▶ **Exercise objective**:
Reproduce the records word for word, beginning with the line that contains "Task: Click the Tiger Community logo icon" and going on through the end of the records. Leave the pictures out.

▶ **Given information**:
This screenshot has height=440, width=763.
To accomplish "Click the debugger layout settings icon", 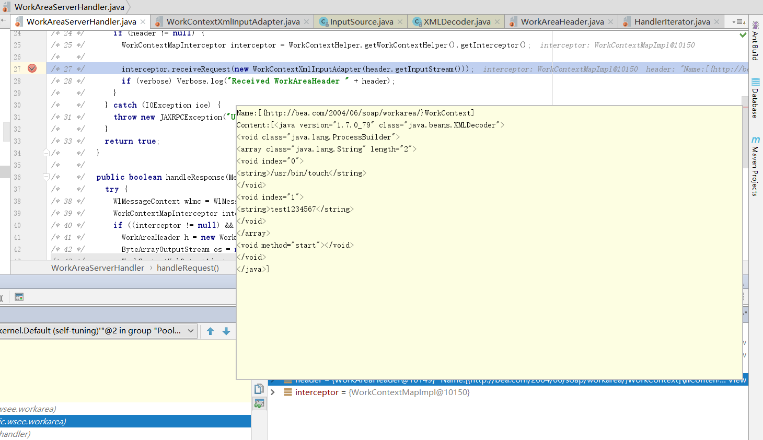I will [x=19, y=297].
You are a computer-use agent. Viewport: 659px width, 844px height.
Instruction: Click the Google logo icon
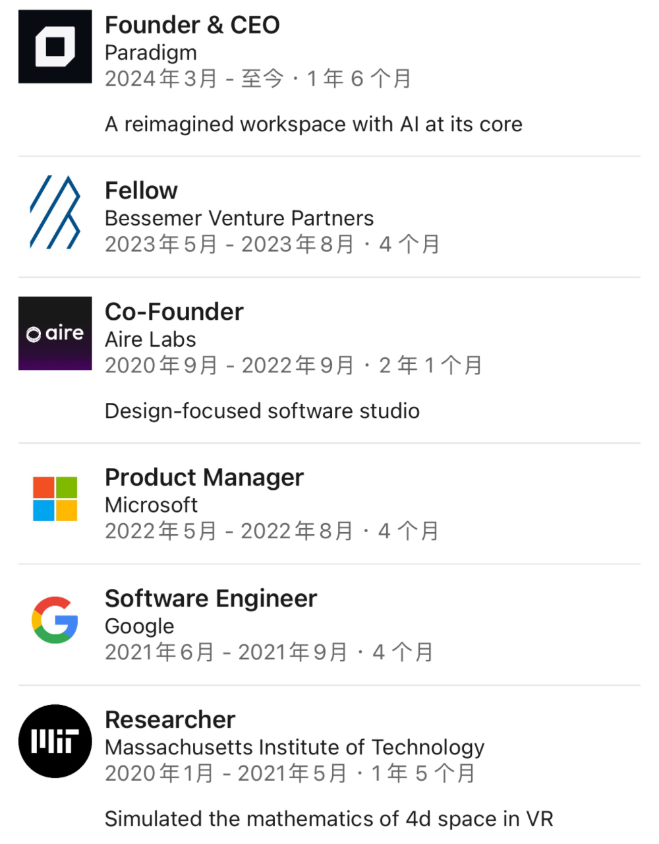[x=55, y=620]

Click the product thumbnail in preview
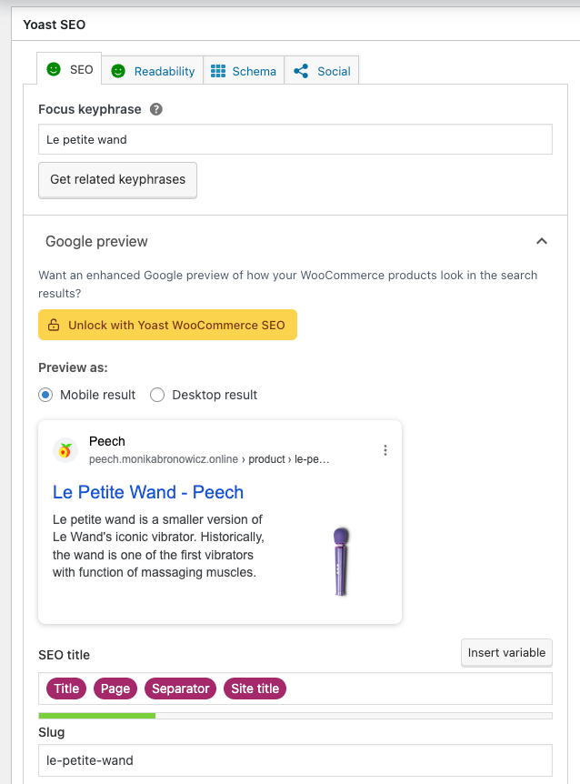(341, 561)
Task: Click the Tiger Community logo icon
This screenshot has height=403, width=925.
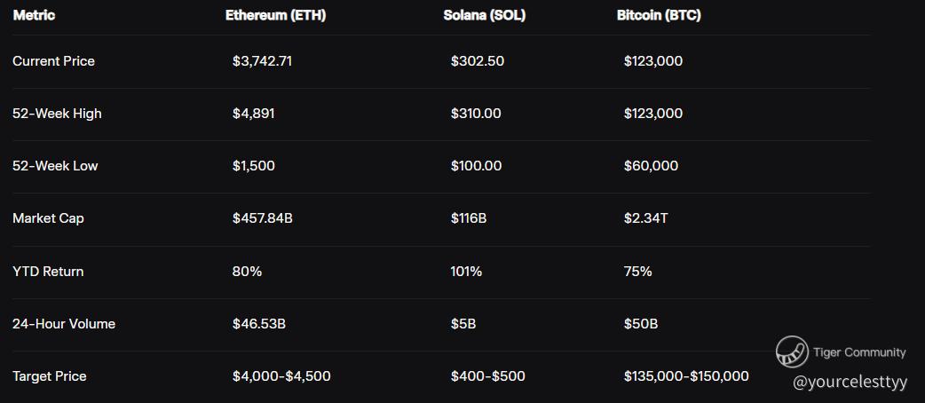Action: click(792, 352)
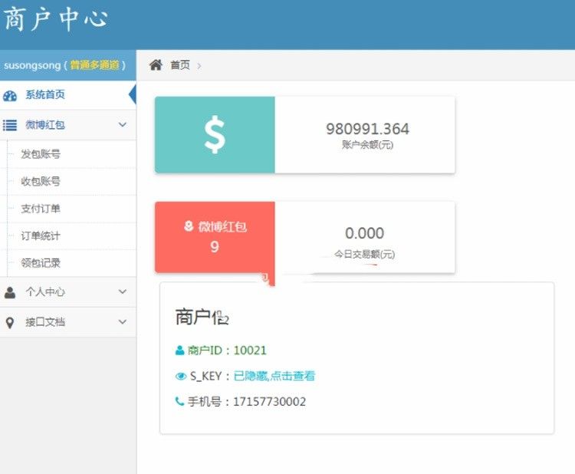
Task: Click the location pin icon beside 接口文档
Action: click(10, 322)
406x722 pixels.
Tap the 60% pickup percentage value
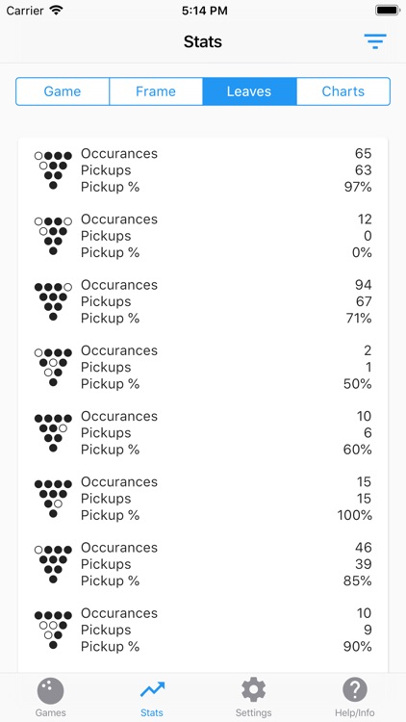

▶ **Complete output**:
Task: Click the Tiger Community logo icon
This screenshot has height=403, width=925.
Action: click(792, 352)
Task: Click the location pin icon beside 接口文档
Action: click(10, 322)
406x722 pixels.
Tap the 60% pickup percentage value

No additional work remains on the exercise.